According to the January job market data, the US economy is near full employment, with a 3.9 percent unemployment rate, significant income increase, and 10.6 million job availability. Since the recession started in 2020, the US job market has recovered at its record pace. The job market was the focus of Fed Chair Jerome Powell’s post-meeting press conference, in which he stated that the US economy is significantly more potent than it was in 2015, just before the last hiking cycle. He said that these discrepancies might substantially impact the proper speed of policy restoration.
On monetary policy, the Federal Reserve is planning to hike interest rates sooner and maybe more than anticipated. Fed Chairman Jerome Powell indicated that the Fed would raise interest rates in March. The central bank attempts to keep persistently high inflation from damaging the US economy. Last year, inflation was up 7 percent, the most significant increase in nearly 40 years.
International
The MSCI ACWI Ex-US Total Return Index was down 2.55 percent in January as Investors are keeping a close eye on the escalating tensions between Russia and Ukraine.
The UN Security Council is scheduled to meet next week to discuss continuing conflicts between Russia and Ukraine. Russia has positioned troops at the border with Ukraine. As a result of the disputes, Brent oil reached $90 per barrel for the first time since October 2014, pushed by dropping US oil inventories and growing political tensions with Russia.
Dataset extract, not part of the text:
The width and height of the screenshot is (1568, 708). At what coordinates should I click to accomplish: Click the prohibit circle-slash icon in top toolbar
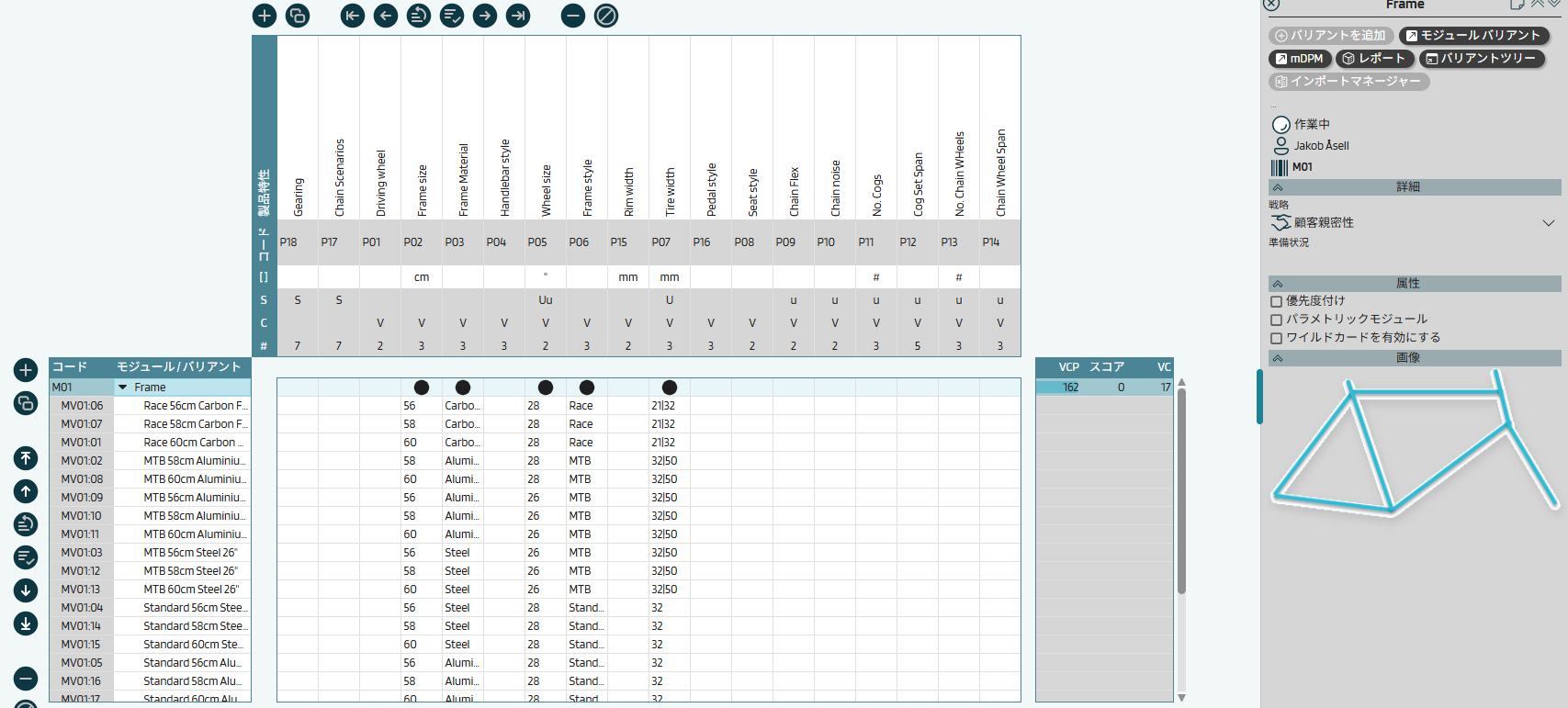pyautogui.click(x=606, y=16)
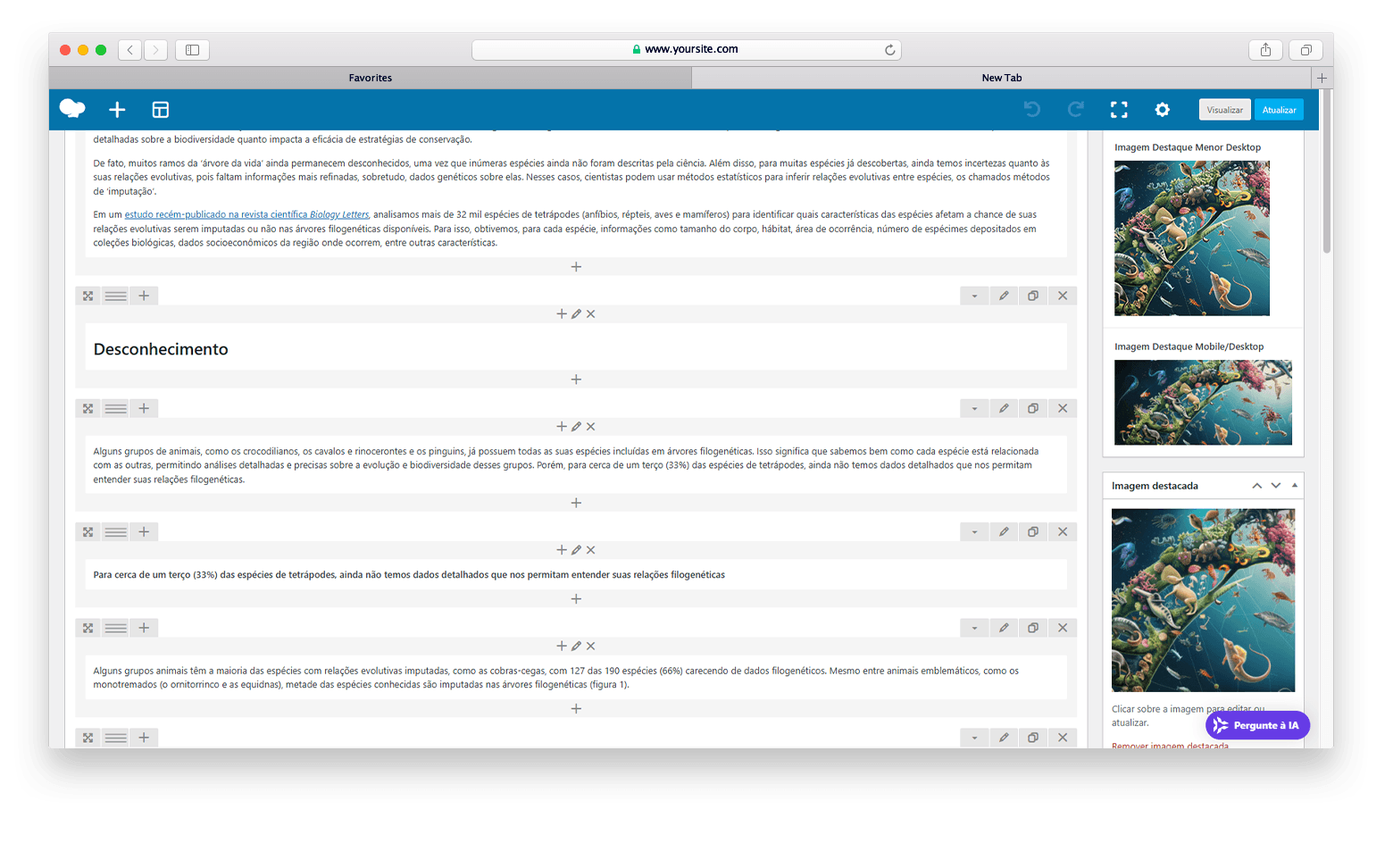Open the Pergunte à IA assistant button
1393x868 pixels.
tap(1257, 725)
The European economy gained 0.3 percent in the final quarter of last year, bringing the EU to pre-pandemic output levels. The EU’s fourth-quarter growth rate was in line with analysts’ predictions, down from 2.2 percent in the previous three months, despite a dramatic drop from the last quarter as coronavirus cases reached historic highs. Although at a slower pace, consumer spending continued to rise in many regions while companies restocked stockpiles improved output.
In the eurozone, inflation increased to 5.0 percent In December, mainly owing to higher food and commodities prices. However, oil prices and gas supplies continue to be a significant issue. The ECB indicated at its December meeting that interest rates are unlikely to increase in 2022 but that it will adapt accordingly in its future policies. In the UK, inflation surged to 5.4 percent in December, but the unemployment rate decreased to 4.2 percent. The market expects the Bank of England to raise interest rates five times by the end of the year due to the ongoing inflationary pressures and further tightening in the job market.